XSL Transformations currently occur on the UI thread. This means that a long transformation could end
up beachballing Safari (or another Web Kit application that uses it). The transformation should take place
on a separate thread and call back to the UI thread once complete to avoid blocking the UI.
Assigning bugs which hyatt is not actively working on to "nobody" for clarity/consistancy.
Just to update this old ticket: seems to be still valid for the current version. I've duplicated some part of the code within the following example in order to create a 10 MB file:
In contrast to a 10 MB HTML file Safari is "beachballing" while rendering/transforming the page.

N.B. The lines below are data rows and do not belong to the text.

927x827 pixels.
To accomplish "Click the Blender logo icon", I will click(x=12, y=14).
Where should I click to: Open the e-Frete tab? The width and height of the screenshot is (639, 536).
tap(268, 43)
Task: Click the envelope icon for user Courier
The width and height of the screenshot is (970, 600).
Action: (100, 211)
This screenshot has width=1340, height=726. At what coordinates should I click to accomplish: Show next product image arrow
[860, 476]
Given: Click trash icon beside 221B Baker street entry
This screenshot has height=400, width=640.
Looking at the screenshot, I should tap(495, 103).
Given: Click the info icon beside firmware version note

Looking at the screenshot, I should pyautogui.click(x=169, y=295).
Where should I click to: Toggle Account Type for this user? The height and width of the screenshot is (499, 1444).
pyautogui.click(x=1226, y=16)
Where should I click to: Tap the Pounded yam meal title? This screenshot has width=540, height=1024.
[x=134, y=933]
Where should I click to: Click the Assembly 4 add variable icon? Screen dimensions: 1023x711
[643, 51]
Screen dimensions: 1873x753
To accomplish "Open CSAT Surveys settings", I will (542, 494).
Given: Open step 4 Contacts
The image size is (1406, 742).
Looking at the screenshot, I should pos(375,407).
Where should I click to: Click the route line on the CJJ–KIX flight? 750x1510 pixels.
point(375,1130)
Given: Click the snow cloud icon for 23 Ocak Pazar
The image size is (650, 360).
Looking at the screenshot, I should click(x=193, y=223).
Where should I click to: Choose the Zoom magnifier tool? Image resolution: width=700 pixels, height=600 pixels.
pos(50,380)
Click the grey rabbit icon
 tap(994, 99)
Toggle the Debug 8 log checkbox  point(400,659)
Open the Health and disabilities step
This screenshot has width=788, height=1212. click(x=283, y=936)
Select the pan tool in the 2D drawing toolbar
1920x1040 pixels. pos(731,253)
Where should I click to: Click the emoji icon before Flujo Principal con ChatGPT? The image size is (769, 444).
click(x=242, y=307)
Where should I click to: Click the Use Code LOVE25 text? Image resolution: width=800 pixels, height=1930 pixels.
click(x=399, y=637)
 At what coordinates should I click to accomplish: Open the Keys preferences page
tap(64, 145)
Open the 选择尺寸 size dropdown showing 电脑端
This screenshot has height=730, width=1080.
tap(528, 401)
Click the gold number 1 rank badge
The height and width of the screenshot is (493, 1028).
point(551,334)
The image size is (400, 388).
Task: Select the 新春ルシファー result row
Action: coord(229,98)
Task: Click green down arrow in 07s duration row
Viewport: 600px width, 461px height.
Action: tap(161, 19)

Realistically, I don't think we're going to do this. The DOM isn't threadsafe.
The document is serialized to string for XSL transformation, so the actual transformation doesn't touch the DOM. As long as it's the transformation that takes most of the time here, it could be beneficial to use a separate thread.
I'm not sure if it's realistic to expect that we work on this, and whether it's a practical issue. Safari doesn't beachball even on the example from comment 2 on modern desktop hardware.
At Xopus we use some very complex XSLTs, and some of our clients have XSLTs that need optimization or are optimized for MSXML. Processing in those cases can take several seconds, and async support would definitely be very helpful to the Safari users and be a huge advantage over other browsers.